RECORDS:
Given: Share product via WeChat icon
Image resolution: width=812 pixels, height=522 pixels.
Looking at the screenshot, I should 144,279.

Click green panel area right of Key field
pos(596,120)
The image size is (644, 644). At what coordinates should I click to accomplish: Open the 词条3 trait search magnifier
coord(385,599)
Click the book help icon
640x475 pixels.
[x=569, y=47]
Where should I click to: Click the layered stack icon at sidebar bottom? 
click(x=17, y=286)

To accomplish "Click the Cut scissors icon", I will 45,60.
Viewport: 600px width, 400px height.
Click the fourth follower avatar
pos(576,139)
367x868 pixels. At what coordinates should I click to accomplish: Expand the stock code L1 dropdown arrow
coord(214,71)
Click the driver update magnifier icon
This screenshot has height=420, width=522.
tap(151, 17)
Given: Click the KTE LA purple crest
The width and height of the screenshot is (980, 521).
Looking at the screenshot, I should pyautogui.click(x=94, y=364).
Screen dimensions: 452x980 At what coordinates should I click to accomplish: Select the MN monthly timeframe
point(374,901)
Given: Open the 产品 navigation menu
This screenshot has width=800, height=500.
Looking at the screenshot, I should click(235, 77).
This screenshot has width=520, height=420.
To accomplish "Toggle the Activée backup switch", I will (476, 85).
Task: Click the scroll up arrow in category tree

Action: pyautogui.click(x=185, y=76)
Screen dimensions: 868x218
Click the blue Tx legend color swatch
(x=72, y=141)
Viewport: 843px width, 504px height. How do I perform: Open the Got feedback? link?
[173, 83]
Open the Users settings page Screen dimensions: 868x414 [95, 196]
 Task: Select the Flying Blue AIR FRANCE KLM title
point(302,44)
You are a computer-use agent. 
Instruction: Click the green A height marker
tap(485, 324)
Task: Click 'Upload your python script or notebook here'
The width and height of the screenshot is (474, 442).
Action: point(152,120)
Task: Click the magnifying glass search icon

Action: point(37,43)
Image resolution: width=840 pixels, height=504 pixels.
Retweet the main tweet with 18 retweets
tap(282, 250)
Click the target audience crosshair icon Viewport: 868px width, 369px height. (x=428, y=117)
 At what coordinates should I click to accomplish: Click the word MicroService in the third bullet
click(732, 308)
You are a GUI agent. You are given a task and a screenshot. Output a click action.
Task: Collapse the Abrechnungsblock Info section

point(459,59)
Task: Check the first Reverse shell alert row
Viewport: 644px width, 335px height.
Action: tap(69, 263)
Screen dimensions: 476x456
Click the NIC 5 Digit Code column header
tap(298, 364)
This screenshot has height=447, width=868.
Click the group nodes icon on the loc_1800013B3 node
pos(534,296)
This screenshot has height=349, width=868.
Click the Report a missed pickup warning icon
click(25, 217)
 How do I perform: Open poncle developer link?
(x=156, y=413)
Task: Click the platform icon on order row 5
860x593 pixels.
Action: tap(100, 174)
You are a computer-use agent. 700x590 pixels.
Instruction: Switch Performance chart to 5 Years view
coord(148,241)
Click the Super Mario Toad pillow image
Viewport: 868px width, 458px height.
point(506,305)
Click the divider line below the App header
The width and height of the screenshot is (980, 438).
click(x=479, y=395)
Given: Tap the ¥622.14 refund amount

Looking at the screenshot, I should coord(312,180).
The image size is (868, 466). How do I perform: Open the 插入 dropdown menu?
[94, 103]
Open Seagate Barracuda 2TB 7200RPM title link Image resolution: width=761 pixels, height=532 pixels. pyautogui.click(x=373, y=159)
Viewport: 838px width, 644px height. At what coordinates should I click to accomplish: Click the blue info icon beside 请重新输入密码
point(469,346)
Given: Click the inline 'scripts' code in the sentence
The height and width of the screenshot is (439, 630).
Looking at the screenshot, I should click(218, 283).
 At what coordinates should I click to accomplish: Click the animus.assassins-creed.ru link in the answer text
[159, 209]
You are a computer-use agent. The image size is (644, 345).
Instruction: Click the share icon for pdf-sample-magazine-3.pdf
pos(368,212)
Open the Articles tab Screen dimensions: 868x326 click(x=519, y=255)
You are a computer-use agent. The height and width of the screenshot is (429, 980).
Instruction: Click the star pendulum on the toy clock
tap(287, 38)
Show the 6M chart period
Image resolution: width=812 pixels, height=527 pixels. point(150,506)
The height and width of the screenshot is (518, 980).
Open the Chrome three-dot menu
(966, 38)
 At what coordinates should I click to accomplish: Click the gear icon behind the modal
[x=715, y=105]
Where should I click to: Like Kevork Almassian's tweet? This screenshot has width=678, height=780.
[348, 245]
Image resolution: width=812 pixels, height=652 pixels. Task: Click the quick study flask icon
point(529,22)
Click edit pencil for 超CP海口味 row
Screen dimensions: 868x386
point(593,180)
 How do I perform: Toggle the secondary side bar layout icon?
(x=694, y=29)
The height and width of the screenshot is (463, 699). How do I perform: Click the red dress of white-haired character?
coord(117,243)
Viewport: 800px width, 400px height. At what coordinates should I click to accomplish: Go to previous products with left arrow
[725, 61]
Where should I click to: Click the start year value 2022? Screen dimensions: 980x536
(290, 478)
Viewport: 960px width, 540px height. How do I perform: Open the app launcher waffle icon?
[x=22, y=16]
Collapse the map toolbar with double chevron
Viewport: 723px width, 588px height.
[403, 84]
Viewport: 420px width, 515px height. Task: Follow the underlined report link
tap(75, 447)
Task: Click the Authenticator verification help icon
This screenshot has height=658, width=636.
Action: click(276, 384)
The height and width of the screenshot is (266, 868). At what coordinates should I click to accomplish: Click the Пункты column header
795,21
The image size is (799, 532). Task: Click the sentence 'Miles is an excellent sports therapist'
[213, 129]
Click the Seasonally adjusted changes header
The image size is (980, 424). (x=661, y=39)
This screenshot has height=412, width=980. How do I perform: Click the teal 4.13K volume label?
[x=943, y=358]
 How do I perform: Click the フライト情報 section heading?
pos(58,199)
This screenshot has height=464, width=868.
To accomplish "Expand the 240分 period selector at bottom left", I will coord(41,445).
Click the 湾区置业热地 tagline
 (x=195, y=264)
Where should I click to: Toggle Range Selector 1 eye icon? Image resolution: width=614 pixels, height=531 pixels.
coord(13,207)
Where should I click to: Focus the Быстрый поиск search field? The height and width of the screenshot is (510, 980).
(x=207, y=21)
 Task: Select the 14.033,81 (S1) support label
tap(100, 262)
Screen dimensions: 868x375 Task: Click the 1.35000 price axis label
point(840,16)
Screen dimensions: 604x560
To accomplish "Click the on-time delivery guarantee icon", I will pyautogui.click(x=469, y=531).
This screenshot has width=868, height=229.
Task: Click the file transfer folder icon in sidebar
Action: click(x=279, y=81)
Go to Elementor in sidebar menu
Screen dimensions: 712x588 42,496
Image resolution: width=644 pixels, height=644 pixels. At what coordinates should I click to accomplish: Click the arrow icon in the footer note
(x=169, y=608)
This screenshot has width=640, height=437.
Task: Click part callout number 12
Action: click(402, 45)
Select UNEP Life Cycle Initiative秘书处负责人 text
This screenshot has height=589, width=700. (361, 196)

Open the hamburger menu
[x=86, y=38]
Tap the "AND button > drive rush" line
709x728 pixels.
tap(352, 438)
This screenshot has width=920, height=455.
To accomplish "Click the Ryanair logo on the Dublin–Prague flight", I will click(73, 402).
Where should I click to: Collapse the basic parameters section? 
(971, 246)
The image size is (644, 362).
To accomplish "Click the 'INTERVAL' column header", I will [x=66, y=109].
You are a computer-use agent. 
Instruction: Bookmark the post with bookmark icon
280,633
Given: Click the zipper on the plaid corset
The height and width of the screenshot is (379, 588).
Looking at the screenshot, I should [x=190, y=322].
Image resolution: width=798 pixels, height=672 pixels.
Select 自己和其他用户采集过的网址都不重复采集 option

ABOUT THIS TASK: Transcribe the material so that every line matches the original exactly.

WRITTEN SOLUTION:
Given: Share product via WeChat icon
Image resolution: width=812 pixels, height=522 pixels.
Looking at the screenshot, I should 144,279.

Click green panel area right of Key field
pos(596,120)
The image size is (644, 644). At what coordinates should I click to accomplish: Open the 词条3 trait search magnifier
coord(385,599)
Click the book help icon
640x475 pixels.
[x=569, y=47]
Where should I click to: Click the layered stack icon at sidebar bottom? 
click(x=17, y=286)

To accomplish "Click the Cut scissors icon", I will 45,60.
Viewport: 600px width, 400px height.
Click the fourth follower avatar
pos(576,139)
367x868 pixels. At what coordinates should I click to accomplish: Expand the stock code L1 dropdown arrow
coord(214,71)
Click the driver update magnifier icon
This screenshot has height=420, width=522.
tap(151, 17)
Given: Click the KTE LA purple crest
The width and height of the screenshot is (980, 521).
Looking at the screenshot, I should pyautogui.click(x=94, y=364).
Screen dimensions: 452x980 At what coordinates should I click to accomplish: Select the MN monthly timeframe
point(374,901)
Given: Open the 产品 navigation menu
This screenshot has width=800, height=500.
Looking at the screenshot, I should click(235, 77).
This screenshot has width=520, height=420.
To accomplish "Toggle the Activée backup switch", I will (476, 85).
Task: Click the scroll up arrow in category tree

Action: pyautogui.click(x=185, y=76)
Screen dimensions: 868x218
Click the blue Tx legend color swatch
(x=72, y=141)
Viewport: 843px width, 504px height. How do I perform: Open the Got feedback? link?
[173, 83]
Open the Users settings page Screen dimensions: 868x414 [95, 196]
 Task: Select the Flying Blue AIR FRANCE KLM title
point(302,44)
You are a computer-use agent. 
Instruction: Click the green A height marker
tap(485, 324)
Task: Click 'Upload your python script or notebook here'
The width and height of the screenshot is (474, 442).
Action: point(152,120)
Task: Click the magnifying glass search icon

Action: point(37,43)
Image resolution: width=840 pixels, height=504 pixels.
Retweet the main tweet with 18 retweets
tap(282, 250)
Click the target audience crosshair icon Viewport: 868px width, 369px height. (x=428, y=117)
 At what coordinates should I click to accomplish: Click the word MicroService in the third bullet
click(732, 308)
You are a GUI agent. You are given a task and a screenshot. Output a click action.
Task: Collapse the Abrechnungsblock Info section

point(459,59)
Task: Check the first Reverse shell alert row
Viewport: 644px width, 335px height.
Action: tap(69, 263)
Screen dimensions: 476x456
Click the NIC 5 Digit Code column header
tap(298, 364)
This screenshot has height=447, width=868.
Click the group nodes icon on the loc_1800013B3 node
pos(534,296)
This screenshot has height=349, width=868.
Click the Report a missed pickup warning icon
click(25, 217)
 How do I perform: Open poncle developer link?
(x=156, y=413)
Task: Click the platform icon on order row 5
860x593 pixels.
Action: tap(100, 174)
You are a computer-use agent. 700x590 pixels.
Instruction: Switch Performance chart to 5 Years view
coord(148,241)
Click the Super Mario Toad pillow image
Viewport: 868px width, 458px height.
point(506,305)
Click the divider line below the App header
The width and height of the screenshot is (980, 438).
click(x=479, y=395)
Given: Tap the ¥622.14 refund amount

Looking at the screenshot, I should coord(312,180).
The image size is (868, 466). How do I perform: Open the 插入 dropdown menu?
[94, 103]
Open Seagate Barracuda 2TB 7200RPM title link Image resolution: width=761 pixels, height=532 pixels. pyautogui.click(x=373, y=159)
Viewport: 838px width, 644px height. At what coordinates should I click to accomplish: Click the blue info icon beside 请重新输入密码
point(469,346)
Given: Click the inline 'scripts' code in the sentence
The height and width of the screenshot is (439, 630).
Looking at the screenshot, I should click(218, 283).
 At what coordinates should I click to accomplish: Click the animus.assassins-creed.ru link in the answer text
[159, 209]
You are a computer-use agent. The image size is (644, 345).
Instruction: Click the share icon for pdf-sample-magazine-3.pdf
pos(368,212)
Open the Articles tab Screen dimensions: 868x326 click(x=519, y=255)
You are a computer-use agent. The height and width of the screenshot is (429, 980).
Instruction: Click the star pendulum on the toy clock
tap(287, 38)
Show the 6M chart period
Image resolution: width=812 pixels, height=527 pixels. point(150,506)
The height and width of the screenshot is (518, 980).
Open the Chrome three-dot menu
(966, 38)
 At what coordinates should I click to accomplish: Click the gear icon behind the modal
[x=715, y=105]
Where should I click to: Like Kevork Almassian's tweet? This screenshot has width=678, height=780.
[348, 245]
Image resolution: width=812 pixels, height=652 pixels. Task: Click the quick study flask icon
point(529,22)
Click edit pencil for 超CP海口味 row
Screen dimensions: 868x386
point(593,180)
 How do I perform: Toggle the secondary side bar layout icon?
(x=694, y=29)
The height and width of the screenshot is (463, 699). How do I perform: Click the red dress of white-haired character?
coord(117,243)
Viewport: 800px width, 400px height. At what coordinates should I click to accomplish: Go to previous products with left arrow
[725, 61]
Where should I click to: Click the start year value 2022? Screen dimensions: 980x536
(290, 478)
Viewport: 960px width, 540px height. How do I perform: Open the app launcher waffle icon?
[x=22, y=16]
Collapse the map toolbar with double chevron
Viewport: 723px width, 588px height.
[403, 84]
Viewport: 420px width, 515px height. Task: Follow the underlined report link
tap(75, 447)
Task: Click the Authenticator verification help icon
This screenshot has height=658, width=636.
Action: click(276, 384)
The height and width of the screenshot is (266, 868). At what coordinates should I click to accomplish: Click the Пункты column header
795,21
The image size is (799, 532). Task: Click the sentence 'Miles is an excellent sports therapist'
[213, 129]
Click the Seasonally adjusted changes header
The image size is (980, 424). (x=661, y=39)
This screenshot has height=412, width=980. How do I perform: Click the teal 4.13K volume label?
[x=943, y=358]
 How do I perform: Click the フライト情報 section heading?
pos(58,199)
This screenshot has height=464, width=868.
To accomplish "Expand the 240分 period selector at bottom left", I will coord(41,445).
Click the 湾区置业热地 tagline
 (x=195, y=264)
Where should I click to: Toggle Range Selector 1 eye icon? Image resolution: width=614 pixels, height=531 pixels.
coord(13,207)
Where should I click to: Focus the Быстрый поиск search field? The height and width of the screenshot is (510, 980).
(x=207, y=21)
 Task: Select the 14.033,81 (S1) support label
tap(100, 262)
Screen dimensions: 868x375 Task: Click the 1.35000 price axis label
point(840,16)
Screen dimensions: 604x560
To accomplish "Click the on-time delivery guarantee icon", I will pyautogui.click(x=469, y=531).
This screenshot has width=868, height=229.
Task: Click the file transfer folder icon in sidebar
Action: click(x=279, y=81)
Go to Elementor in sidebar menu
Screen dimensions: 712x588 42,496
Image resolution: width=644 pixels, height=644 pixels. At what coordinates should I click to accomplish: Click the arrow icon in the footer note
(x=169, y=608)
This screenshot has width=640, height=437.
Task: Click part callout number 12
Action: click(402, 45)
Select UNEP Life Cycle Initiative秘书处负责人 text
This screenshot has height=589, width=700. (361, 196)

Open the hamburger menu
[x=86, y=38]
Tap the "AND button > drive rush" line
709x728 pixels.
tap(352, 438)
This screenshot has width=920, height=455.
To accomplish "Click the Ryanair logo on the Dublin–Prague flight", I will click(73, 402).
Where should I click to: Collapse the basic parameters section? 
(971, 246)
The image size is (644, 362).
To accomplish "Click the 'INTERVAL' column header", I will [x=66, y=109].
You are a computer-use agent. 
Instruction: Bookmark the post with bookmark icon
280,633
Given: Click the zipper on the plaid corset
The height and width of the screenshot is (379, 588).
Looking at the screenshot, I should [x=190, y=322].
Image resolution: width=798 pixels, height=672 pixels.
Select 自己和其他用户采集过的网址都不重复采集 option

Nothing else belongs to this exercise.